### Problem
In the entries below, some lines contain "computer"; work out how many and answer with the figure only.

### Dataset entries
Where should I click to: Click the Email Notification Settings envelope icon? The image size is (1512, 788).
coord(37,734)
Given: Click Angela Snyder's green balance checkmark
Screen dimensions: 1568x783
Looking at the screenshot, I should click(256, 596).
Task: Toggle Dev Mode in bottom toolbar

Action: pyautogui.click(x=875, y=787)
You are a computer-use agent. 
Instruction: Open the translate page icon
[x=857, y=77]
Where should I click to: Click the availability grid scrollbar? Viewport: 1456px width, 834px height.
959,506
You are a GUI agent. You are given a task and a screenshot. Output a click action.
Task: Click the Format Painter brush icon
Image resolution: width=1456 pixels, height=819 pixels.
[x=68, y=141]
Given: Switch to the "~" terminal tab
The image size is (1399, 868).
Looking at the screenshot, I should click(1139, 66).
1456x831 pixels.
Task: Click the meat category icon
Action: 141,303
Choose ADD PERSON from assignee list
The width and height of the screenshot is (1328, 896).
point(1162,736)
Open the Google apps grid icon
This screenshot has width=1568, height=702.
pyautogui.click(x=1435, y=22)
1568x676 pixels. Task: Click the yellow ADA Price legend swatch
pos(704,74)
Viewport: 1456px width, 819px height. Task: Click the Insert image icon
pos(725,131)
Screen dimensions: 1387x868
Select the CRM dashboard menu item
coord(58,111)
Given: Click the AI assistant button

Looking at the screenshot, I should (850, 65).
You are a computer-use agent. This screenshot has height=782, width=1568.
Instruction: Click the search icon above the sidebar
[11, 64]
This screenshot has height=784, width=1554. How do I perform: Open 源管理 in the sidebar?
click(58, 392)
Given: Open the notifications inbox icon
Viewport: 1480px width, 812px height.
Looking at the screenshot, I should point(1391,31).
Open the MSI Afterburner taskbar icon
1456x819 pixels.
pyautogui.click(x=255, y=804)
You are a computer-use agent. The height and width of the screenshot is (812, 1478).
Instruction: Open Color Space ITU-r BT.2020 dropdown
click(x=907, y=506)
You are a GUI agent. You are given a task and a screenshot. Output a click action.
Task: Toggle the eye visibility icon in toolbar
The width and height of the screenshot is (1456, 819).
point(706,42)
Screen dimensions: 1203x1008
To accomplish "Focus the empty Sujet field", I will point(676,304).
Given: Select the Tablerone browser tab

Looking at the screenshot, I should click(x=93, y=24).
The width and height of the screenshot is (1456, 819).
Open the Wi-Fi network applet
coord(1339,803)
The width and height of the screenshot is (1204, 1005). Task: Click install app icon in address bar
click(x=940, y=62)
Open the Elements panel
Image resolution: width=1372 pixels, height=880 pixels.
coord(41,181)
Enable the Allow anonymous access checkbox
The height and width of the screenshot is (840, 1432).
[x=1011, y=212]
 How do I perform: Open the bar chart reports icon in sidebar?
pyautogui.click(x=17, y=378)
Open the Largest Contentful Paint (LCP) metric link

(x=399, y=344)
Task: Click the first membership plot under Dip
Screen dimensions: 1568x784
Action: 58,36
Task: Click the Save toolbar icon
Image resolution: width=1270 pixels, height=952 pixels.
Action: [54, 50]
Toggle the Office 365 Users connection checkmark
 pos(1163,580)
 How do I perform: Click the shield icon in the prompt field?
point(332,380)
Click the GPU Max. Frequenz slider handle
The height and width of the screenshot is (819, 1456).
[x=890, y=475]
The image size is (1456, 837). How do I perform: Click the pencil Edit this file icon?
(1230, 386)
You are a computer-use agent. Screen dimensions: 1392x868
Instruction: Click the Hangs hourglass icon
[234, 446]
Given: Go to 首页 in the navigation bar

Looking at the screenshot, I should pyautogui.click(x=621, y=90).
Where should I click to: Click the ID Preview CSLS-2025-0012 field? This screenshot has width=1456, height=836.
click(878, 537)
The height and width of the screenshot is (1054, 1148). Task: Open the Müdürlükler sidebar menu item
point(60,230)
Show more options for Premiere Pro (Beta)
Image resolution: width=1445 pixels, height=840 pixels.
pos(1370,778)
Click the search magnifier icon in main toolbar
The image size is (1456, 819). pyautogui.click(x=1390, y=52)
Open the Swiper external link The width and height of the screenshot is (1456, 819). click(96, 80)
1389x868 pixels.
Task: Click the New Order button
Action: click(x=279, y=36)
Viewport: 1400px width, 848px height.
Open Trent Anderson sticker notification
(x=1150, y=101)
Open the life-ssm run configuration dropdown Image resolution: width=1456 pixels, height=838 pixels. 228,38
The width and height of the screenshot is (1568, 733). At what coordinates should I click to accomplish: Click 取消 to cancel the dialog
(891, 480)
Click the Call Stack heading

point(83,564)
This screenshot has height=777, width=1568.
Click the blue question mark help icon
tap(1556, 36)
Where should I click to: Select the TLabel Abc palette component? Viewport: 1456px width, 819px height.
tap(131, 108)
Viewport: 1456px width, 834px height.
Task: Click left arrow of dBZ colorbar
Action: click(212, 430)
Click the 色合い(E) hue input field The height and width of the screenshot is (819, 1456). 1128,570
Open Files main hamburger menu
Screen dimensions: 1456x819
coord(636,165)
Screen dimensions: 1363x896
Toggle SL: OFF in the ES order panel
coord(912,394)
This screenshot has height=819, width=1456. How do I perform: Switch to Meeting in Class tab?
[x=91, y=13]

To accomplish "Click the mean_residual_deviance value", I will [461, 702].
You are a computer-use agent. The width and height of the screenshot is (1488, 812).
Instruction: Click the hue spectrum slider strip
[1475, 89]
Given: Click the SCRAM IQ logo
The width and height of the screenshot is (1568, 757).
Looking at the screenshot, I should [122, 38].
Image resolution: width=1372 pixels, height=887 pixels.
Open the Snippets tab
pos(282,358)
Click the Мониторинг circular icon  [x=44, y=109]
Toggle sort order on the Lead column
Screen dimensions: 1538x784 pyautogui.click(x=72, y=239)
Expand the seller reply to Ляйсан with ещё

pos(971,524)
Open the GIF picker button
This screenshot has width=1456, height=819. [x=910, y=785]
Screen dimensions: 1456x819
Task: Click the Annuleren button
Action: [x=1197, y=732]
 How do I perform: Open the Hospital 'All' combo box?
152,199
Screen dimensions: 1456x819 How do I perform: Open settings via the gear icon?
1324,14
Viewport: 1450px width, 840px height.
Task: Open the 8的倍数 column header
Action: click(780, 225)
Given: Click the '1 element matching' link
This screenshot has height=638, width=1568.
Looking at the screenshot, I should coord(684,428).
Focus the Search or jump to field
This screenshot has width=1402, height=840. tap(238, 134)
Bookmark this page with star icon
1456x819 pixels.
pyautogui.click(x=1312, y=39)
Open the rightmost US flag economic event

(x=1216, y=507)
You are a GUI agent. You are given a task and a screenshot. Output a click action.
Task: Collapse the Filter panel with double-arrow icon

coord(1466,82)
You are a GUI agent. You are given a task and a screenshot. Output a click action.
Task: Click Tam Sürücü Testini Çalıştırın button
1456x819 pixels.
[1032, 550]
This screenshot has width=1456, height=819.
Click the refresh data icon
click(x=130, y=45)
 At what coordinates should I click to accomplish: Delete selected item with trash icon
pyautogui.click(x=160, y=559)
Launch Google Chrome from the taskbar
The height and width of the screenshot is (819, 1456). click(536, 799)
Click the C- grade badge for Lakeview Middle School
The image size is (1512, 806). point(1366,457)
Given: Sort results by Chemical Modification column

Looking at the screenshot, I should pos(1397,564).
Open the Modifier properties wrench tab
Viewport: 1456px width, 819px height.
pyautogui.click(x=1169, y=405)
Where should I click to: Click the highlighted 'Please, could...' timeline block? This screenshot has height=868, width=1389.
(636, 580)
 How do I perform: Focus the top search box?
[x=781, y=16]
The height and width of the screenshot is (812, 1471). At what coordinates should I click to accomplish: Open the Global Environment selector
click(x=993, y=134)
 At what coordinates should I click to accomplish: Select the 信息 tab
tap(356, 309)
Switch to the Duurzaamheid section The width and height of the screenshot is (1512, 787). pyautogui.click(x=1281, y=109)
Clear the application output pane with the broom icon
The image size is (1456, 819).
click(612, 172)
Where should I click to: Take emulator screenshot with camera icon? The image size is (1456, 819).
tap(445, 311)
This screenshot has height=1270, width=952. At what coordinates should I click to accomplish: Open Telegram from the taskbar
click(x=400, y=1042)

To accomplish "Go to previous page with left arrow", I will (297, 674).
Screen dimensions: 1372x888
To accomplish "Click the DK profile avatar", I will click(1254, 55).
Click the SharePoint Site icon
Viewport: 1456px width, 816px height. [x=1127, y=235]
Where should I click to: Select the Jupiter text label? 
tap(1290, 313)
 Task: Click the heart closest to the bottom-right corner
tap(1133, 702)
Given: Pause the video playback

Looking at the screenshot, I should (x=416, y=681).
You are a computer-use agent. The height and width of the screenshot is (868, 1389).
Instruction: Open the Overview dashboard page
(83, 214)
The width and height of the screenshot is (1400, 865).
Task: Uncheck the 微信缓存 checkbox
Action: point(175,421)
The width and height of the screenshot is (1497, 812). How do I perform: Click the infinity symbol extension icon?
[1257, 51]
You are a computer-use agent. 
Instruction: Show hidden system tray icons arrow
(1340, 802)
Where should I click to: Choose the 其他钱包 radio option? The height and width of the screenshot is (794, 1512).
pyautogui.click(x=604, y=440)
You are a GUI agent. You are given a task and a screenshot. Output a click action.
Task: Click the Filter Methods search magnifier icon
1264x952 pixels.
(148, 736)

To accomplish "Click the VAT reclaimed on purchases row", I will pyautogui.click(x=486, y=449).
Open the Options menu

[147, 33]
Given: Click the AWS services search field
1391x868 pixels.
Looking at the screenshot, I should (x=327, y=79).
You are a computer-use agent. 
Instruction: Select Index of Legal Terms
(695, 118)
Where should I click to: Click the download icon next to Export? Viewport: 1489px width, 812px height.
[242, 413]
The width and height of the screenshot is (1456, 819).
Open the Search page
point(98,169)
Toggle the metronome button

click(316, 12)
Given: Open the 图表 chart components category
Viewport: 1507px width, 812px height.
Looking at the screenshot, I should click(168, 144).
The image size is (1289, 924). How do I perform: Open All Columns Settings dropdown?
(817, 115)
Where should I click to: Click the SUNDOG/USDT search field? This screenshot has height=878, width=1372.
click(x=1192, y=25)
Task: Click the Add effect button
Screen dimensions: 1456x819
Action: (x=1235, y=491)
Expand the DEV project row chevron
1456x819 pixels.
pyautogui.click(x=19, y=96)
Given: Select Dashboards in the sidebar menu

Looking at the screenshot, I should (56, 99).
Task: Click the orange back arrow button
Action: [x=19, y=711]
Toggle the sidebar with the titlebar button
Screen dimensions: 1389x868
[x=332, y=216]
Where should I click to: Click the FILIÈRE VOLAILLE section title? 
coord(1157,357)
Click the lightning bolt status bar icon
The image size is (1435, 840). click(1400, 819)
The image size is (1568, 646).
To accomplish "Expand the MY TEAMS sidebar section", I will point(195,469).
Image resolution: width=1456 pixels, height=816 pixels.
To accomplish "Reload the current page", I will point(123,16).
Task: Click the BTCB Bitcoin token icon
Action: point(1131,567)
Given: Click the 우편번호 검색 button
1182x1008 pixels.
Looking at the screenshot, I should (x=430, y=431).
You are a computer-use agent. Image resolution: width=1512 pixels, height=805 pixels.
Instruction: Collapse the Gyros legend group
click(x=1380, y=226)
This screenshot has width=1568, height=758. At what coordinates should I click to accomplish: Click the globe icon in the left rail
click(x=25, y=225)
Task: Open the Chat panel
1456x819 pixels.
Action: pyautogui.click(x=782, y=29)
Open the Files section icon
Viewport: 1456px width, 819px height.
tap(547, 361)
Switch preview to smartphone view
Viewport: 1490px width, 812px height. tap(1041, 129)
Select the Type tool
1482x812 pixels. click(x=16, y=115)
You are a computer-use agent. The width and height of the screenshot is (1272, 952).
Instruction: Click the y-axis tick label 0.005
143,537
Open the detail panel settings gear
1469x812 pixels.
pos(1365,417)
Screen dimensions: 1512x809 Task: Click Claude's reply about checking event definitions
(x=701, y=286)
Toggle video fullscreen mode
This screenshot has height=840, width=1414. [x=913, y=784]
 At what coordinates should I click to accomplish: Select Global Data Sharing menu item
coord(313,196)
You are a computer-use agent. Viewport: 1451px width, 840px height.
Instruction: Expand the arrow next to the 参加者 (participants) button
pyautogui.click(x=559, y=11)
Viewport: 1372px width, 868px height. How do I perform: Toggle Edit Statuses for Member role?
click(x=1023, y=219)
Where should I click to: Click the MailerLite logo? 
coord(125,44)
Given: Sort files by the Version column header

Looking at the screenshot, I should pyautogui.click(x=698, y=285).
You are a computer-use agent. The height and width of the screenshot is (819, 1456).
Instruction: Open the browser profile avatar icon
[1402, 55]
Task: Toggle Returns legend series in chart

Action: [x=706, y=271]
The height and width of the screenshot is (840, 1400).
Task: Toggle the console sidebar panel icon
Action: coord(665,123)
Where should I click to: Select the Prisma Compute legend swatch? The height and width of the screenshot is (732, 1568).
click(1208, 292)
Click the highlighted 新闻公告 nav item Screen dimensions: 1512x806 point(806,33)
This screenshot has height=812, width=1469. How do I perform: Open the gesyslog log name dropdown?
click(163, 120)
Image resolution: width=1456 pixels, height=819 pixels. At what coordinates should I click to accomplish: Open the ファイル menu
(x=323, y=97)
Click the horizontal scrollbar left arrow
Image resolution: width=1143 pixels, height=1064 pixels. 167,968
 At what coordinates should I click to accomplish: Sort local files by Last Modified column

### Task answer
12